National WWII Museum Receives $20 Million to Complete Expansion
The National WWII Museum in New Orleans has announced a $20 million gift from former board chair Donald T. “Boysie” Bollinger.
The largest gift to the museum to date will be used to add an iconic architectural piece to the six-acre campus — the Canopy of Peace, which Bollinger calls "the finishing touch" to a $325 million expansion of the museum.
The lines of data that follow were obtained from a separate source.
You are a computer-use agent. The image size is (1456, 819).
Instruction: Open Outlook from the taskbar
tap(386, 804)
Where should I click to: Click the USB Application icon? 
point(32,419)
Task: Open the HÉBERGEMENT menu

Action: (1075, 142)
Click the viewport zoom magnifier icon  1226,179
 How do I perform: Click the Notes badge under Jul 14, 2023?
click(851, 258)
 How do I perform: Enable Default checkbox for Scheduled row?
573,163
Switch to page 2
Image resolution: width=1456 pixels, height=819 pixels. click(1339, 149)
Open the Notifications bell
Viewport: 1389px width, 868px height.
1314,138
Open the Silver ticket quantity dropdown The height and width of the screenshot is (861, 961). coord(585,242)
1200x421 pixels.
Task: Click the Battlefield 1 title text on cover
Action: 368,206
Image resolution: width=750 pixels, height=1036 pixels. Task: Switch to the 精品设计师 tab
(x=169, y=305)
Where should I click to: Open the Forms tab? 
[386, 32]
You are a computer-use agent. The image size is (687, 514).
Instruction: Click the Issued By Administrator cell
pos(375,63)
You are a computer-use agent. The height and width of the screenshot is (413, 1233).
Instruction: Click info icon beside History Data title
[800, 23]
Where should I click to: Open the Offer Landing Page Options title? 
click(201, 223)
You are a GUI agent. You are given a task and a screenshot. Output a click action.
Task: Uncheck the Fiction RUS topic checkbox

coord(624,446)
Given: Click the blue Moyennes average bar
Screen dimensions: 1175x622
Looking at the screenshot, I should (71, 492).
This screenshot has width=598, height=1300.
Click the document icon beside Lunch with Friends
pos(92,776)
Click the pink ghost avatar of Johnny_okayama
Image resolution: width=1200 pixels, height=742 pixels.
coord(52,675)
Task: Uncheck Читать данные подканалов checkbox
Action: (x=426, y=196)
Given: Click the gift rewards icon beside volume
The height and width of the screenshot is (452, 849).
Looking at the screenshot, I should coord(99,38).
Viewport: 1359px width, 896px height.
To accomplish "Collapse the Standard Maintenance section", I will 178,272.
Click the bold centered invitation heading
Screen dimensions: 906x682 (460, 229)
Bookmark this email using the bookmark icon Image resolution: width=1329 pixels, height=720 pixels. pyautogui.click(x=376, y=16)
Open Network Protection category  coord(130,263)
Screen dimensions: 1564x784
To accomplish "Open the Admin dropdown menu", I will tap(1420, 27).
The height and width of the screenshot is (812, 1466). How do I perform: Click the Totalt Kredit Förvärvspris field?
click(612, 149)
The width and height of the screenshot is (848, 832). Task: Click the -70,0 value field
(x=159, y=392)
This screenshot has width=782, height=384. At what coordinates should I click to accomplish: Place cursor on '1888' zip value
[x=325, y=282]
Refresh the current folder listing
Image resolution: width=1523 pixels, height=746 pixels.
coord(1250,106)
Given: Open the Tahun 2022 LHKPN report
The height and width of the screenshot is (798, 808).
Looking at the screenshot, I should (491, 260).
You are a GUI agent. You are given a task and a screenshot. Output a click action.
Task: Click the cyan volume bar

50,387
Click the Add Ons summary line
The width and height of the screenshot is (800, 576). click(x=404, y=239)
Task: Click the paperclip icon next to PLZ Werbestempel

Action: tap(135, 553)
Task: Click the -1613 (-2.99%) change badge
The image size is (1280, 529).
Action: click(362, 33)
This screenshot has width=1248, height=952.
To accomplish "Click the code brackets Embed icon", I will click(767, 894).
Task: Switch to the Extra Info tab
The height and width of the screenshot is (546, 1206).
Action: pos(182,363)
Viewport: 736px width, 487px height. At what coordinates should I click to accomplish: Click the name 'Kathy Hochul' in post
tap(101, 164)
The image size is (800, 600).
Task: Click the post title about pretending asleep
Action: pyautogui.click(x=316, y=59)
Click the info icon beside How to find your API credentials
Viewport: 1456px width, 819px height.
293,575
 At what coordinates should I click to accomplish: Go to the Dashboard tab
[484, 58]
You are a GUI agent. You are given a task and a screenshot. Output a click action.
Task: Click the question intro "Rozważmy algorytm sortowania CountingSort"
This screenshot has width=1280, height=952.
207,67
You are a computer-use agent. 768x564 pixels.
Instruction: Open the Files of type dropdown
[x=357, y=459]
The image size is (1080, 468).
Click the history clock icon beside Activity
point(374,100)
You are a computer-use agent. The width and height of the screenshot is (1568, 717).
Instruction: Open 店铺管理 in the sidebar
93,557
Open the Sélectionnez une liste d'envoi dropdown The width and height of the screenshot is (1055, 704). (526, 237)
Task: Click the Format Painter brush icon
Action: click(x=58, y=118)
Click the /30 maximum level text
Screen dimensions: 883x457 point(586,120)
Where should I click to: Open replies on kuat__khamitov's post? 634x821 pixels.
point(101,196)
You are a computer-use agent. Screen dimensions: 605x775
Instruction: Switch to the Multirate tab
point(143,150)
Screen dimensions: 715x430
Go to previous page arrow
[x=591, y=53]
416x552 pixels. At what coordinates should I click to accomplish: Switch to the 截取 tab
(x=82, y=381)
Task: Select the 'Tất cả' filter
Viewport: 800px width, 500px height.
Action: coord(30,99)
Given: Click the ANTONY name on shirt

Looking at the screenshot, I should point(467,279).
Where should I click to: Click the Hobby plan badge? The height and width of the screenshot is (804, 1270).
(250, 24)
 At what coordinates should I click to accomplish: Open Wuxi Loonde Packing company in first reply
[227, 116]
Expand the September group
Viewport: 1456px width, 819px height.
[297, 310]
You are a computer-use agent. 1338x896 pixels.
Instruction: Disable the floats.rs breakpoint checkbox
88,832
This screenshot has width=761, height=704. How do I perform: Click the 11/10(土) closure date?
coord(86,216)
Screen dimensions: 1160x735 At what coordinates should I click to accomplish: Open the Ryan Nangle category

Designed to grace the New Orleans skyline, the Canopy of Peace is scheduled for completion in 2017. In recognition of the gift, a portion of which will be added to the museum's endowment, the museum's Stage Door Canteen, a 1940s-style entertainment space that serves as a living exhibit for music of the World War II era, will be renamed BB's Stage Door Canteen.
Founded in 2000 as the D-Day Museum and designated by Congress as the official WWII museum of the United States, the museum will unveil its Road to Tokyo: Pacific Theater Galleries, completing the newly constructed Campaigns of Courage pavilion, in December 2015. Bollinger, president and CEO of Bollinger Shipyards, became involved in the D-Day Museum twenty years ago.
"I've always said that we are going to build a world-class museum," said Bollinger. "Stephen Ambrose convinced me that this museum was going to last for generations. My attitude is that we are going to take a little longer [to complete the campus], but we are going to do it right, and we're going to build it to last."